It is actually kind, and compassionate, to express concerns that assisted suicide legislation will be misused. It is also kind to want children to be protected from unnecessary, irreversible medication that will leave some sterile for life, and most with long-lasting unwanted effects.
We must be clear about which policies are really based on kindness, and resist being monstered by the woke Left.
If I were to flip your comment over, I would say that the Christian Right goes on about kindness, compassion and “protecting children”, but it seems perfectly comfortable with the fact that its clergy sexually abuse minors on an industrial scale.
Who could have possibly predicted the emergence of mission creep on this matter?
Hey look it turns out the slope wasn’t just slippery it was oiled and is more of a vertical drop. Who could’ve predicted this? Only everyone who was opposed to this.
And since you Brits have seceded control of your healthcare entirely over to the government don’t be surprised when in 5 years from now there are adverts plastered all over London talking about “The noble choice.” And “I’ve chosen the better decision for my children.” Meanwhile the quality of palliative care will get worse and doctors will be bringing it up more and more often.
All the defenders of the bill on this site liked to point out all the wonderful places that things like this worked ignoring the fact that the UK bill much more closely resembled the legislation in places where it is working out poorly rather than the places it was supposedly successful.
Which are the places in which it is working poorly? Speaking as a resident of Australia, it seems to be working well here.
Leadbetter says: “There are strict, stringent criteria, and if the House chooses to pass the Bill, those criteria cannot be changed.”
How can an MP not understand that if the House can choose to pass the Bill as it stands, it can choose to change the criteria in the future?
The direction of travel is clear and the terminus is a station named ‘Universal Right to Die’.
Ok. And?
See the article on Canada. He’s wrong. It is at woke hell. Progressive do you know better. And they will weaken the guard rails. As night follows day
Maybe the “guard rails” do need weakening. The UK proposal is after all more restrictive than that operating in other countries”.
If the Bill is passed, with or without safeguards, it can and probably will be amended in the future.
That could be said of any Bill.

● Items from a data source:
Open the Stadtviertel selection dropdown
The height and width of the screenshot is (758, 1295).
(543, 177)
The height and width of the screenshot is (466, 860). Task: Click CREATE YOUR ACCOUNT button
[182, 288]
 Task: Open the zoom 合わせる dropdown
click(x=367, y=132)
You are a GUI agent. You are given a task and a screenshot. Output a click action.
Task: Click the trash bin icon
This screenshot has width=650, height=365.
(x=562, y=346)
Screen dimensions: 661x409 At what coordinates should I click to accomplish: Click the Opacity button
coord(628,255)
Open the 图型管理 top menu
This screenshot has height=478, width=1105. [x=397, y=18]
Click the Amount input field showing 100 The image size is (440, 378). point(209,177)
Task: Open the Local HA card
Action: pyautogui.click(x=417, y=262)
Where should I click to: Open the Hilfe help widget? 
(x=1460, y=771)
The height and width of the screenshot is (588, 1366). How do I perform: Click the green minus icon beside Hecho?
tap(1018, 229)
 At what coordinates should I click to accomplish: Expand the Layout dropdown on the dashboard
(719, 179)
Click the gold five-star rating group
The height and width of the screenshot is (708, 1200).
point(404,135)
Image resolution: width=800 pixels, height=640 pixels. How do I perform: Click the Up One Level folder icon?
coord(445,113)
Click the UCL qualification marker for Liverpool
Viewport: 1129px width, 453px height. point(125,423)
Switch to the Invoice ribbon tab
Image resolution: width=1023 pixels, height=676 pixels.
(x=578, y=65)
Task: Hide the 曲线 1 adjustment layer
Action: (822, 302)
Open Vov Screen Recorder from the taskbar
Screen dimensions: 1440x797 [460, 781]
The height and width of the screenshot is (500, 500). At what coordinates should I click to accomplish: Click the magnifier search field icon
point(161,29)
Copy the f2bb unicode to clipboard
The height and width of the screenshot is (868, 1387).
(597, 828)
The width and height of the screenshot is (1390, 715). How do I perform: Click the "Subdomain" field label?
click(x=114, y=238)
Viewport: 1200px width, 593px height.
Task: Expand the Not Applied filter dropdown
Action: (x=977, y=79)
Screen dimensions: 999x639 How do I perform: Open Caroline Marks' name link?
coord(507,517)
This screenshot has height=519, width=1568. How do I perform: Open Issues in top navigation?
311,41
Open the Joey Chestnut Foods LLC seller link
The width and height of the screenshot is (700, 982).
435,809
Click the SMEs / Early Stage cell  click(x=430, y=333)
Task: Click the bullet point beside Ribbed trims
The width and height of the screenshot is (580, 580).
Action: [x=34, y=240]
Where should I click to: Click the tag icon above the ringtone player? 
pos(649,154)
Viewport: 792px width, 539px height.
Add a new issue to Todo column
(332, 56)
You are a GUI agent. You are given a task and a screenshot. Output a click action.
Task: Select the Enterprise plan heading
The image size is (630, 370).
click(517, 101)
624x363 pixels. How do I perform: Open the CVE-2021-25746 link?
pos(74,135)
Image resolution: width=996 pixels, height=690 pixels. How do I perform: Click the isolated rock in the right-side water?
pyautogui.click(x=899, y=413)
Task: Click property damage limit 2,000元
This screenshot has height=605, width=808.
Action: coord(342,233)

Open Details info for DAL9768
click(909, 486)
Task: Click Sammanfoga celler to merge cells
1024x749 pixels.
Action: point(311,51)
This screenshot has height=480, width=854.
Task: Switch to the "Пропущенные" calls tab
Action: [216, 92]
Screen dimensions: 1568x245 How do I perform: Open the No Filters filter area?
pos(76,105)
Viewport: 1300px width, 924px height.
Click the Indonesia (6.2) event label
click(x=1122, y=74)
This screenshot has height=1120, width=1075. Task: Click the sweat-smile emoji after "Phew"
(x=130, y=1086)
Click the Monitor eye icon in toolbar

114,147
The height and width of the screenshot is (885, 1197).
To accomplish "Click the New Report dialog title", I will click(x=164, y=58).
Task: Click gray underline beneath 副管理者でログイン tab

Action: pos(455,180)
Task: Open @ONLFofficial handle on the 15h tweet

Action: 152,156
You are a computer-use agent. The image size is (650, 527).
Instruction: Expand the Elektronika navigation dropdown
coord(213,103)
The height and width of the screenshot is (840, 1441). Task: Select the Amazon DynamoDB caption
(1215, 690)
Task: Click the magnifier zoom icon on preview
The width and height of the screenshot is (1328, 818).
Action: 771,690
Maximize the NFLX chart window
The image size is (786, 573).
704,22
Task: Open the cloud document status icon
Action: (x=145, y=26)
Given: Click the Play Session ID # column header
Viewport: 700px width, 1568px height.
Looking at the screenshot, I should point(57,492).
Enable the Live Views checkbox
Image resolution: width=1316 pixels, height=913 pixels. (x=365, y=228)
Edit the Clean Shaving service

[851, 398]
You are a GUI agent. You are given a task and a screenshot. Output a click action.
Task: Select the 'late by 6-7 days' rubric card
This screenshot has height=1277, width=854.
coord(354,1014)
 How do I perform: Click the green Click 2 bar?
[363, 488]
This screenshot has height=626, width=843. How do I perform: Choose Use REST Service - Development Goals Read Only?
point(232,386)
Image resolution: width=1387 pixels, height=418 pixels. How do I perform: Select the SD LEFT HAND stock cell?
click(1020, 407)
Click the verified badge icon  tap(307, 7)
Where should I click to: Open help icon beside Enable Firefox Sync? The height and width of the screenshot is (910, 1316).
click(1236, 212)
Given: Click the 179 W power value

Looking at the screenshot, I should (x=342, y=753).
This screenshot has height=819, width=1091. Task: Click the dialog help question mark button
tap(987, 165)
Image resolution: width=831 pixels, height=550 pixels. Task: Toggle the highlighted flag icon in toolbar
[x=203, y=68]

● Tasks to carry out:
A. Restate more briefly the paragraph of the assisted suicide discussion that begins "It is actually kind," keeping its main points.
B. Write a continuation of the assisted suicide discussion that picks up after its final comment.
The records play no role in any task.

● Responses to the tasks:
A. Voicing concern that assisted suicide legislation will be misused is kind and compassionate. So is wanting to shield children from unnecessary, irreversible medication that will leave some sterile for life and most with lasting unwanted effects.

B.
Money will be saved.
Pretty funny they are looking to Canada for pointers. I guess aspiring to being in a death cult is all the rage.
It seems only reasonable that Britain should look to the Canadian legislation. After all, it has been in place for a while.
They obviously didn’t get the message.
Maybe they got the message that it was a good thing.
That definitely is a scary prospect. People in government deciding on who lives are worth spending money on. Historically, that has not gone well.
The only safeguard needed is to have a guarantor signing each euthanasia.
If subsequent court challenge finds the criteria were not met beyond resonable doubt, the guarantor should be euthanized too.
Having the decision makers put their skin in the game will make sure that we won’t get tedious box-ticking or weaseling, but instead very reasonable decisions.
I am sure the guy who recently challenged the responsibility of the CEO of the biggest US healthcorp did more to restore medical accountability than thousands of hours of debate.
Who would have the legal standing as a third party to intervene? Strangers to the process who are suspicious of a particular case? We don’t allow this in contract or tort cases, just to take a couple of examples.
Extension of the act is inevitable; we can be certain that it will gradually be applied to cases not envisioned in the original legislation. To think that this act will be unique in being applied as written is naive. The important debate is not about how to rein in the functionaries who administer the act, but to decide whether the benefits to society of its extension are greater than their costs.